O principal objetivo do Centro de Estatística e Aplicações da Universidade de Lisboa (CEAUL), criado em 1975, é contribuir para o avanço e uso adequado da Estatística em Portugal. Marília Antunes, coordenadora do CEAUL e docente há 30 anos, expõe os atuais e futuros desafios para o centro que foi o berço da investigação em Probabilidade e Estatística no nosso país.

Perspetiva Atual: O Centro de Estatística e Aplicações da Universidade de Lisboa foi criado em 1975, pelo Professor J. Tiago de Oliveira. Com que intuito nasceu este centro e que áreas de especialização abrange?

Marília Antunes: O CEAUL foi o berço da investigação em Probabilidade e Estatística em Portugal. A existência do Centro, juntamente com o encorajamento e a confiança que o Professor Tiago de Oliveira transmitia às gerações mais novas, permitiu que uma nova geração de investigadores se formasse nestas áreas. O que levou, nomeadamente, ao aparecimento da “Escola de Extremos (e Avaliação de Risco)” em Portugal, atualmente reconhecida pela comunidade científica internacional, e ao desenvolvimento de outras áreas como Amostragem, Processos Estocásticos, Estatística Bayesiana, Estatística Ambiental e Bioestatística.

No seu início, o CEAUL albergou as ciências da Computação e Investigação Operacional. Com o grande desenvolvimento verificado nos anos 80, as Ciências da Computação autonomizaram-se e, mais tarde, já nos anos 90, deu-se a separação da Investigação Operacional. Atualmente, o CEAUL tem um caráter interdisciplinar com várias áreas de aplicação: saúde, educação, pescas, incêndios florestais, seguros, riscos naturais, risco financeiro, aprendizagem automática, entre outras.

PA: De que forma é que a atividade realizada pela equipa do CEAUL contribui continuadamente para o avanço do conhecimento em estatística e suas aplicações?

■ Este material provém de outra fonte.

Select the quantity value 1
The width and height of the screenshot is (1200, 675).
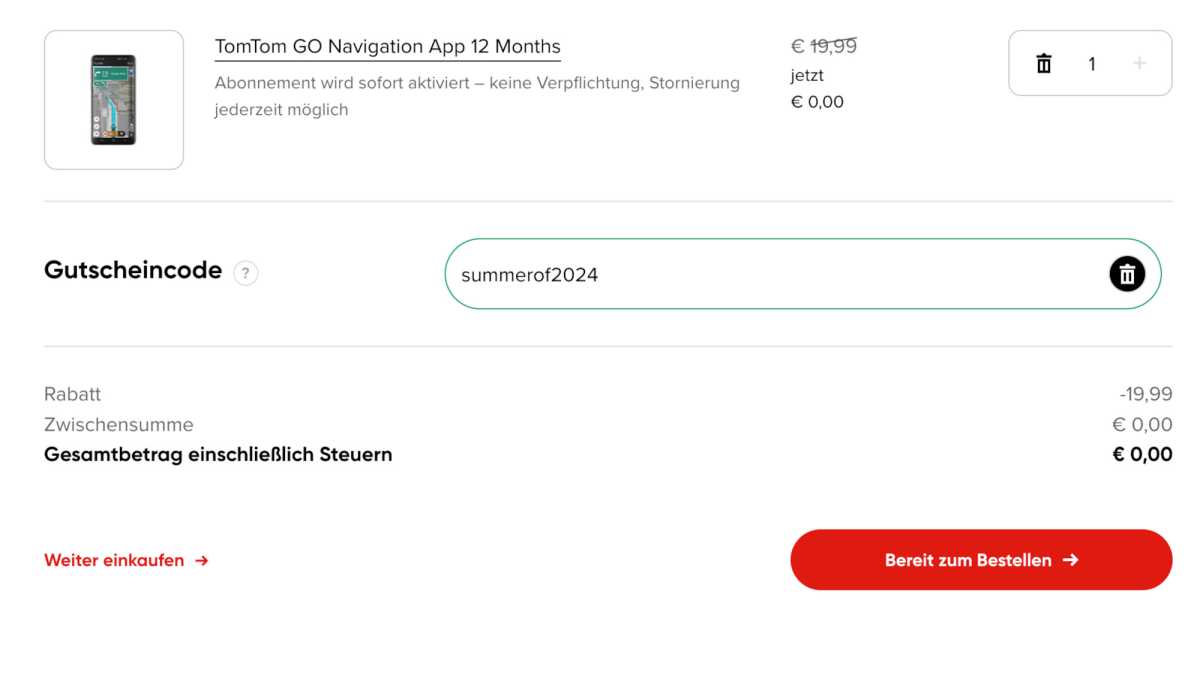tap(1092, 64)
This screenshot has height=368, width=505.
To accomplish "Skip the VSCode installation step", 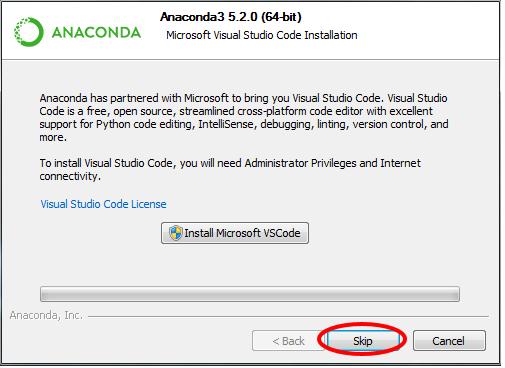I will click(x=363, y=341).
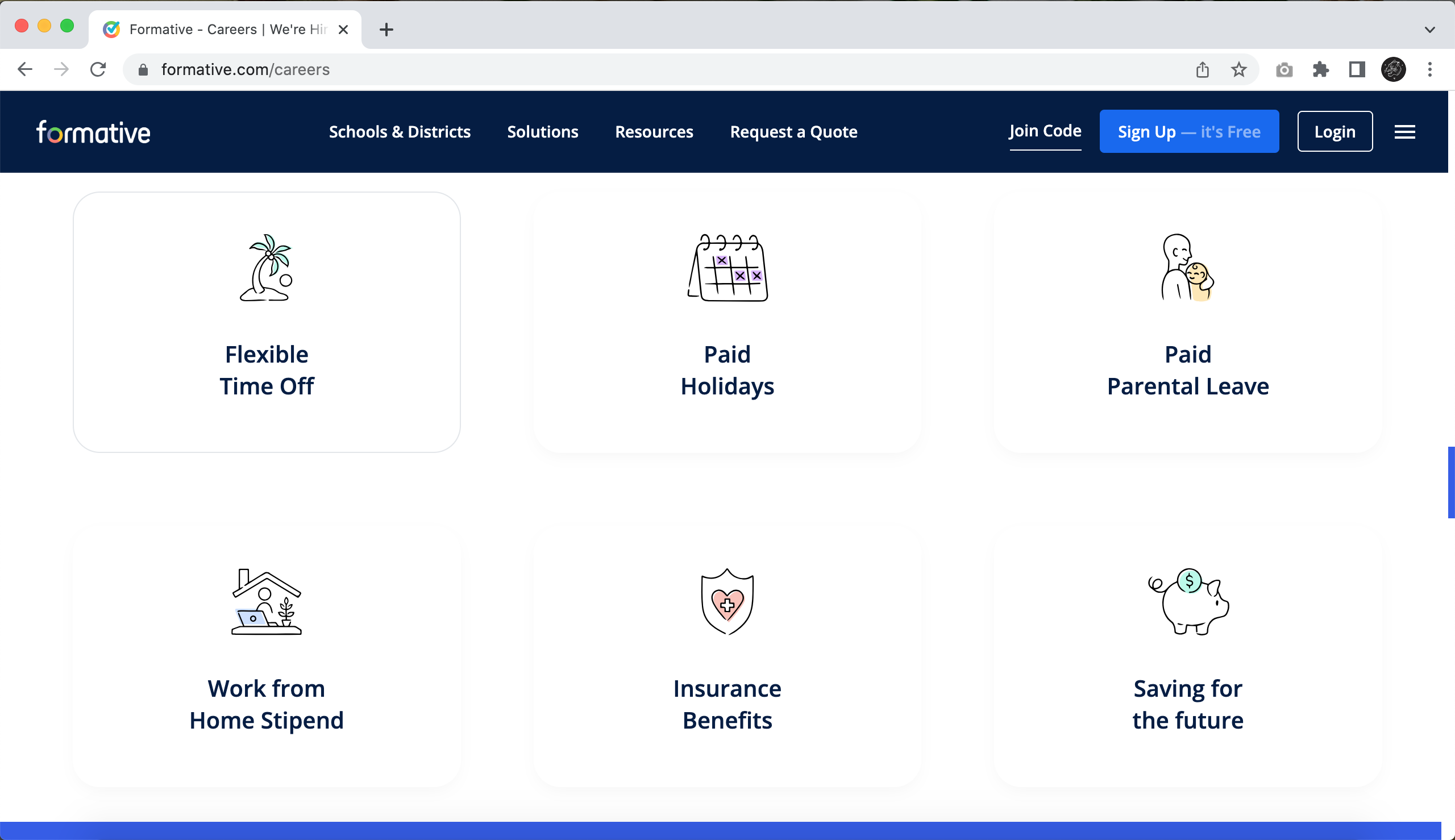1455x840 pixels.
Task: Click the share page icon
Action: click(x=1202, y=70)
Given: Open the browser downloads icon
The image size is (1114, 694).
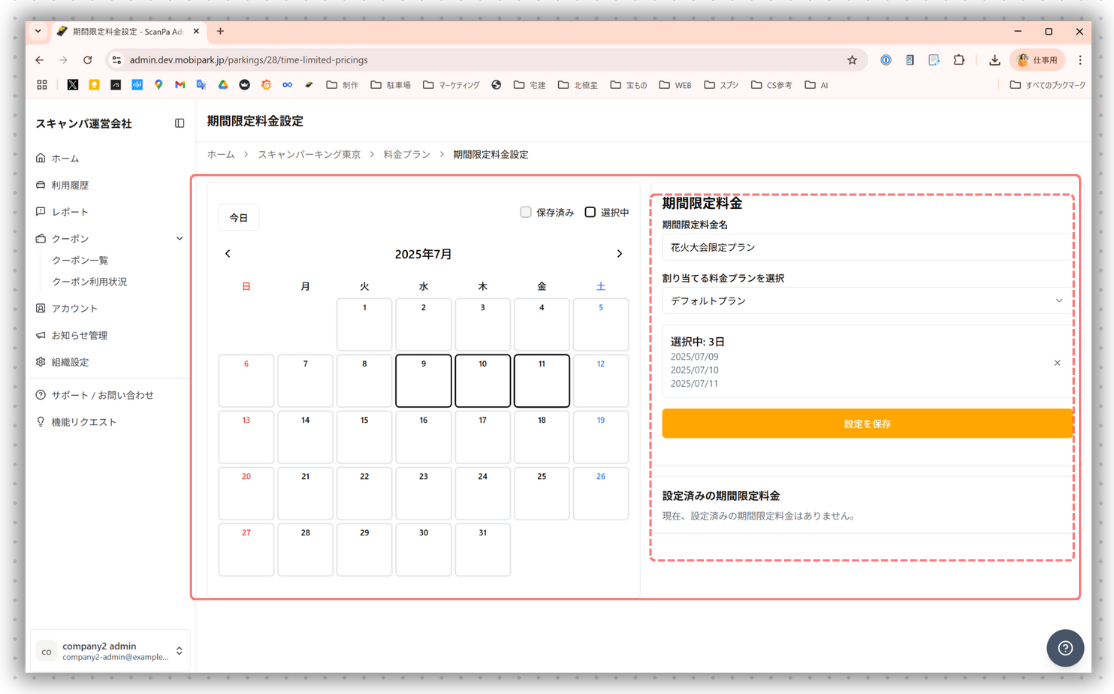Looking at the screenshot, I should coord(994,60).
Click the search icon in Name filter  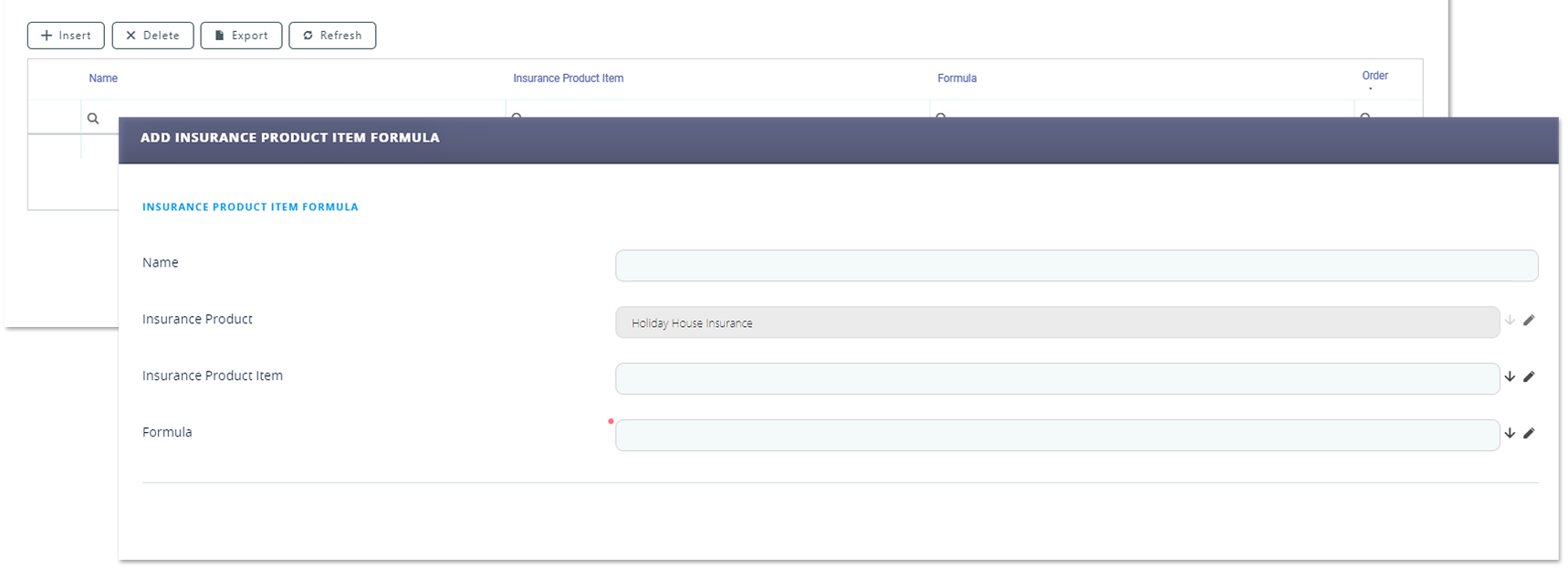click(x=93, y=119)
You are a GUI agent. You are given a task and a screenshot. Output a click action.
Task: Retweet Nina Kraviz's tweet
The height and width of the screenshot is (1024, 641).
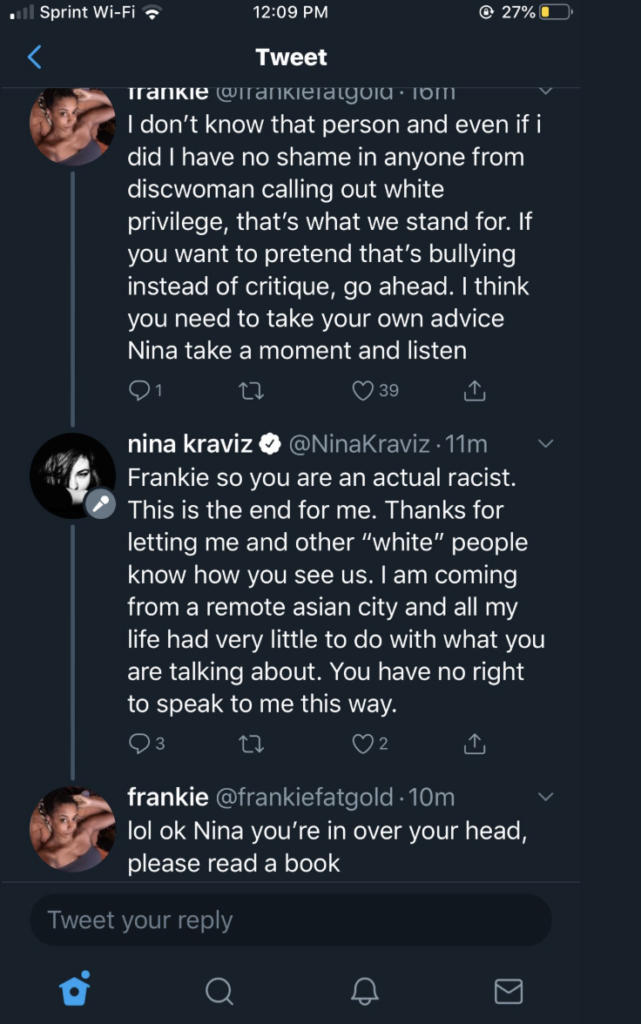(253, 743)
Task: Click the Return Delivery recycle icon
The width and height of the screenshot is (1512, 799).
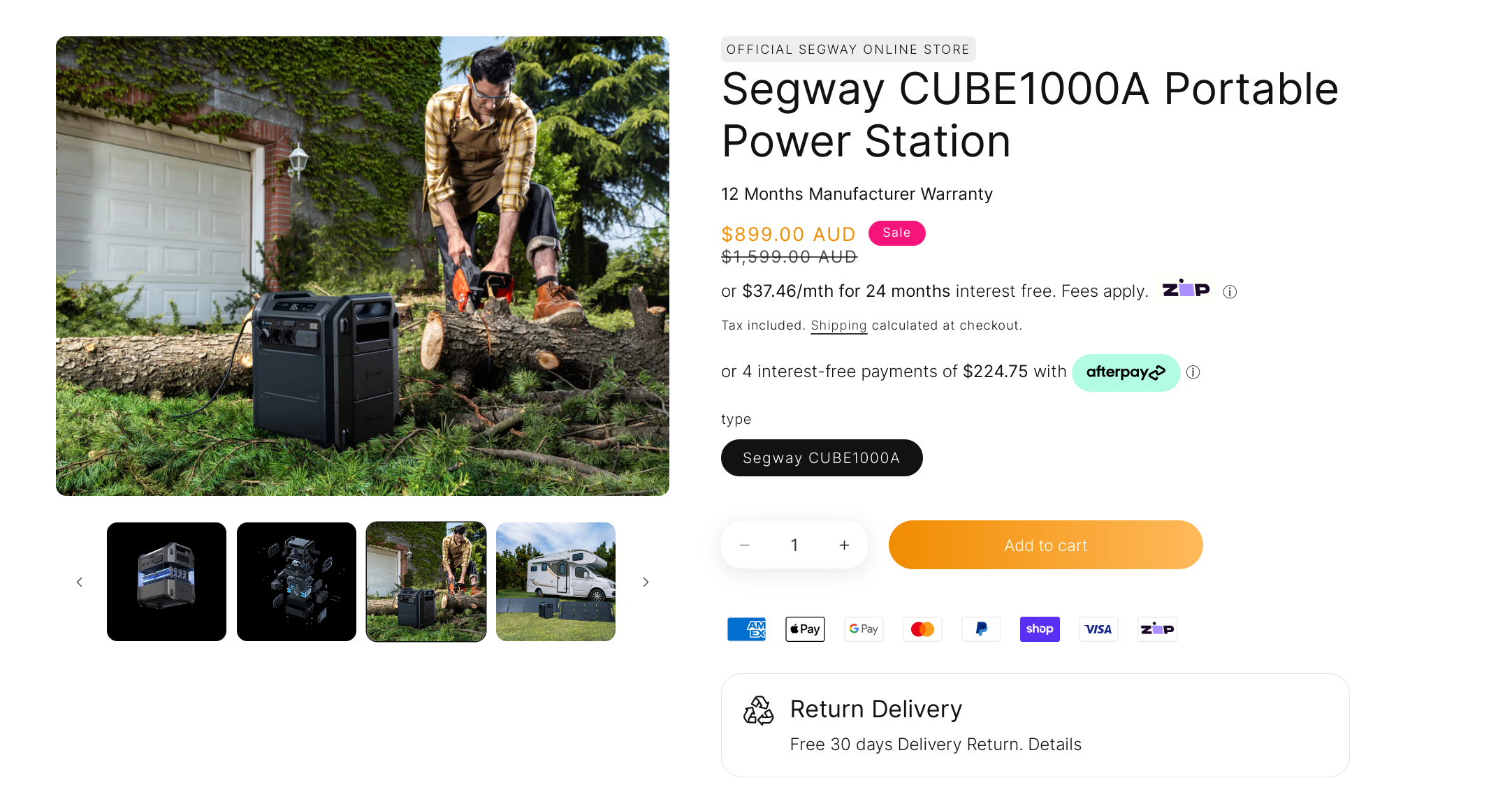Action: click(758, 710)
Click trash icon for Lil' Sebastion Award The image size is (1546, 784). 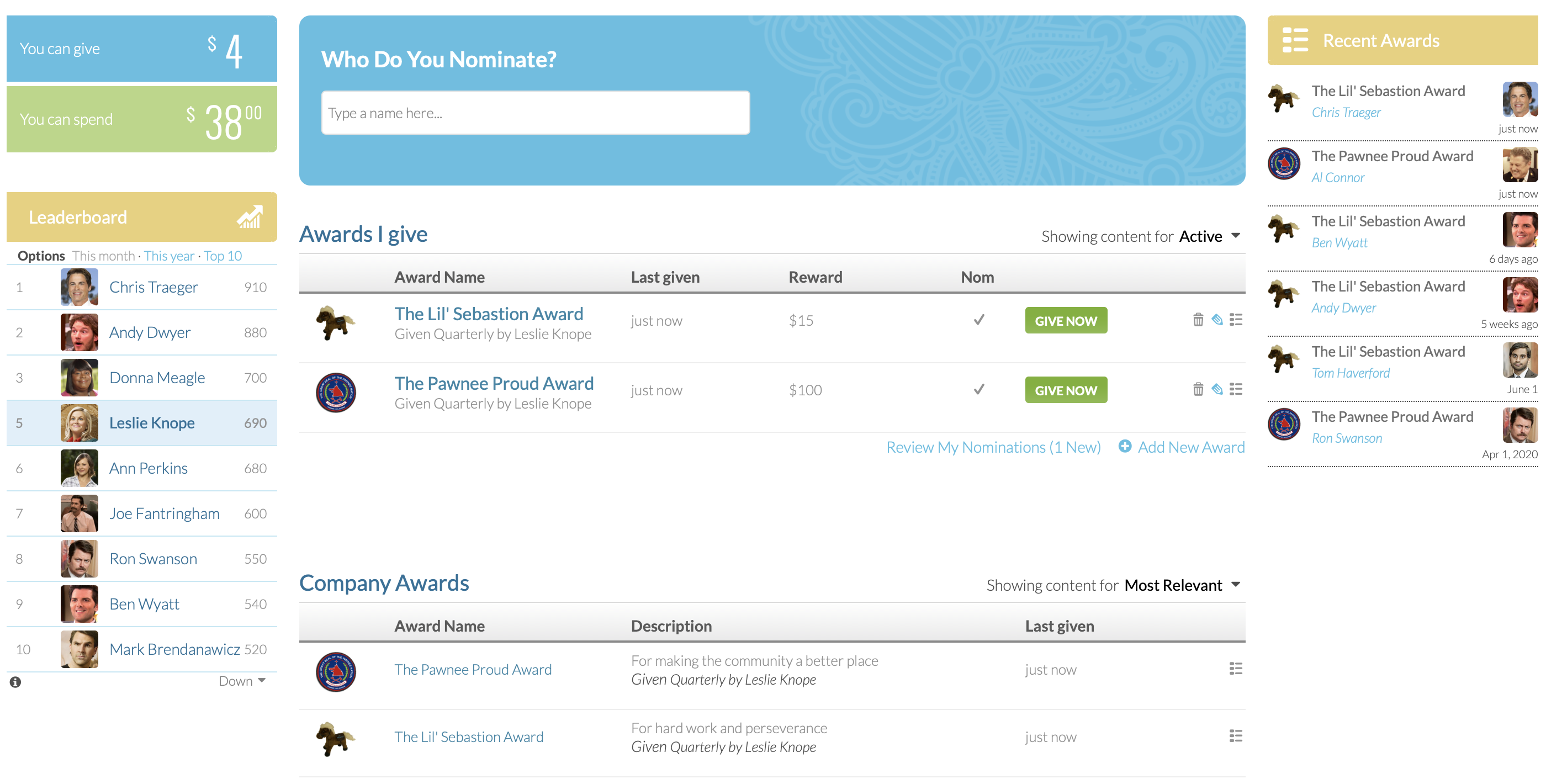coord(1198,320)
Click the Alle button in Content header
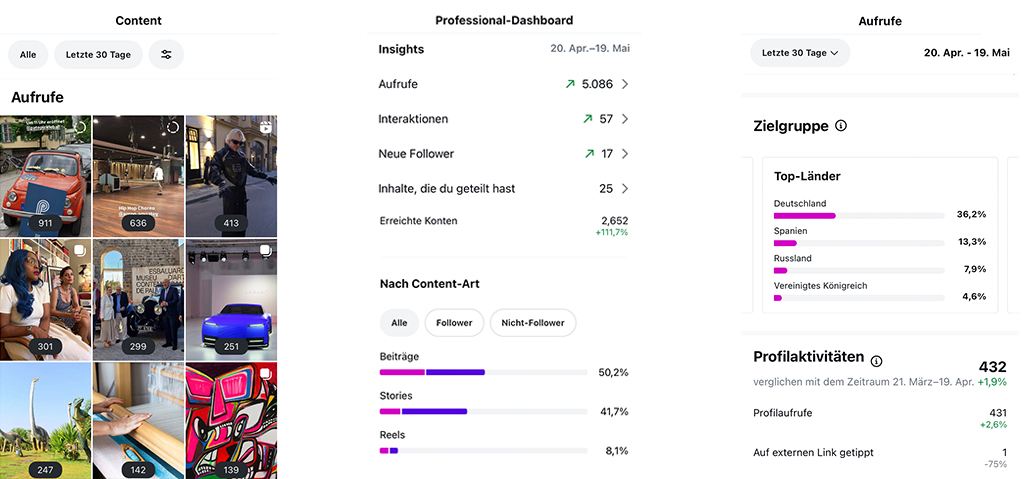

MA: Alguns membros dedicam-se a desenvolvimentos mais fundamentais na área da Estatística, outros a desenvolvimentos metodológicos suscitados por questões de índole prática e há ainda membros que se dedicam, essencialmente, a aplicações avançadas da Estatística nas outras ciências. As três frentes são importantes para o desenvolvimento da ciência e da sociedade. Na investigação, o trabalho colaborativo tem ainda a vantagem de permitir identificar necessidades em termos metodológicos. Nestas parcerias são desenvolvidas, frequentemente, teses de mestrado e doutoramento contendo avanços nas diferentes áreas.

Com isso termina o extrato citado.